[Text and item location entries]
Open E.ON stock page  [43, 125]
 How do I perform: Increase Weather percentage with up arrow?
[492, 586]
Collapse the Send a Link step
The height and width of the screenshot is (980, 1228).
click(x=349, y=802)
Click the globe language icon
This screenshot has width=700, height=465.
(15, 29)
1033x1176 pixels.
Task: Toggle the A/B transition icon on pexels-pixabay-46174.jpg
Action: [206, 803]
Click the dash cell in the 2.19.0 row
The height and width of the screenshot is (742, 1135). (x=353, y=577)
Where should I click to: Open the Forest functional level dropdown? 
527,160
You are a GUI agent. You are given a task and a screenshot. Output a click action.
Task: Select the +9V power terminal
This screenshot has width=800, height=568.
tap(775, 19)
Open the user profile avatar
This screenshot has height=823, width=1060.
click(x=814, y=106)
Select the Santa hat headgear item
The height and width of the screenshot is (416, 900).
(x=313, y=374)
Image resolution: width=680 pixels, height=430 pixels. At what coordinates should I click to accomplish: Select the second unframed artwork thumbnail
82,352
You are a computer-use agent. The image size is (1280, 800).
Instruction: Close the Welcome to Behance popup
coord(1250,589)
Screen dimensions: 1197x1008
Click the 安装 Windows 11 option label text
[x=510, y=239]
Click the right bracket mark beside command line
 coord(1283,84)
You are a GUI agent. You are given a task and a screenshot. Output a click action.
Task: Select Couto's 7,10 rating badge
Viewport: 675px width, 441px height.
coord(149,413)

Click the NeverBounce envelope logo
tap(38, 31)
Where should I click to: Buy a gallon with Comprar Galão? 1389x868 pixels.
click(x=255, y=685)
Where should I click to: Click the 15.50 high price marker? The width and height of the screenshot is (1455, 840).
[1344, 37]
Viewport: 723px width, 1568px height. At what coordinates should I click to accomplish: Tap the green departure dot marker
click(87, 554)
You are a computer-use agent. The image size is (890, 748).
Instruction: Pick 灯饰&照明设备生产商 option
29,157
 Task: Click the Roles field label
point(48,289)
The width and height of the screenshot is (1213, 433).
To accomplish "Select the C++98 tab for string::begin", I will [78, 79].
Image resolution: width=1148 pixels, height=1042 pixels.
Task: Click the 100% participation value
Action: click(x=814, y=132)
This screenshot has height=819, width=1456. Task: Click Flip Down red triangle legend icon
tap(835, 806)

* **Objective**:
Rewrite the listing above, swapping every "Where should I click to" for "Where do I click to" and keeping everything else identical.

* **Problem solution**:
Open E.ON stock page  [43, 125]
 How do I perform: Increase Weather percentage with up arrow?
[492, 586]
Collapse the Send a Link step
The height and width of the screenshot is (980, 1228).
click(x=349, y=802)
Click the globe language icon
This screenshot has width=700, height=465.
(15, 29)
1033x1176 pixels.
Task: Toggle the A/B transition icon on pexels-pixabay-46174.jpg
Action: [206, 803]
Click the dash cell in the 2.19.0 row
The height and width of the screenshot is (742, 1135). (x=353, y=577)
Where do I click to: Open the Forest functional level dropdown? 
527,160
You are a GUI agent. You are given a task and a screenshot. Output a click action.
Task: Select the +9V power terminal
This screenshot has width=800, height=568.
tap(775, 19)
Open the user profile avatar
This screenshot has height=823, width=1060.
click(x=814, y=106)
Select the Santa hat headgear item
The height and width of the screenshot is (416, 900).
(x=313, y=374)
Image resolution: width=680 pixels, height=430 pixels. At what coordinates should I click to accomplish: Select the second unframed artwork thumbnail
82,352
You are a computer-use agent. The image size is (1280, 800).
Instruction: Close the Welcome to Behance popup
coord(1250,589)
Screen dimensions: 1197x1008
Click the 安装 Windows 11 option label text
[x=510, y=239]
Click the right bracket mark beside command line
 coord(1283,84)
You are a GUI agent. You are given a task and a screenshot. Output a click action.
Task: Select Couto's 7,10 rating badge
Viewport: 675px width, 441px height.
coord(149,413)

Click the NeverBounce envelope logo
tap(38, 31)
Where do I click to: Buy a gallon with Comprar Galão? 1389x868 pixels.
click(x=255, y=685)
Where do I click to: Click the 15.50 high price marker? The width and height of the screenshot is (1455, 840).
[1344, 37]
Viewport: 723px width, 1568px height. At what coordinates should I click to accomplish: Tap the green departure dot marker
click(87, 554)
You are a computer-use agent. The image size is (890, 748).
Instruction: Pick 灯饰&照明设备生产商 option
29,157
 Task: Click the Roles field label
point(48,289)
The width and height of the screenshot is (1213, 433).
To accomplish "Select the C++98 tab for string::begin", I will [78, 79].
Image resolution: width=1148 pixels, height=1042 pixels.
Task: Click the 100% participation value
Action: click(x=814, y=132)
This screenshot has height=819, width=1456. Task: Click Flip Down red triangle legend icon
tap(835, 806)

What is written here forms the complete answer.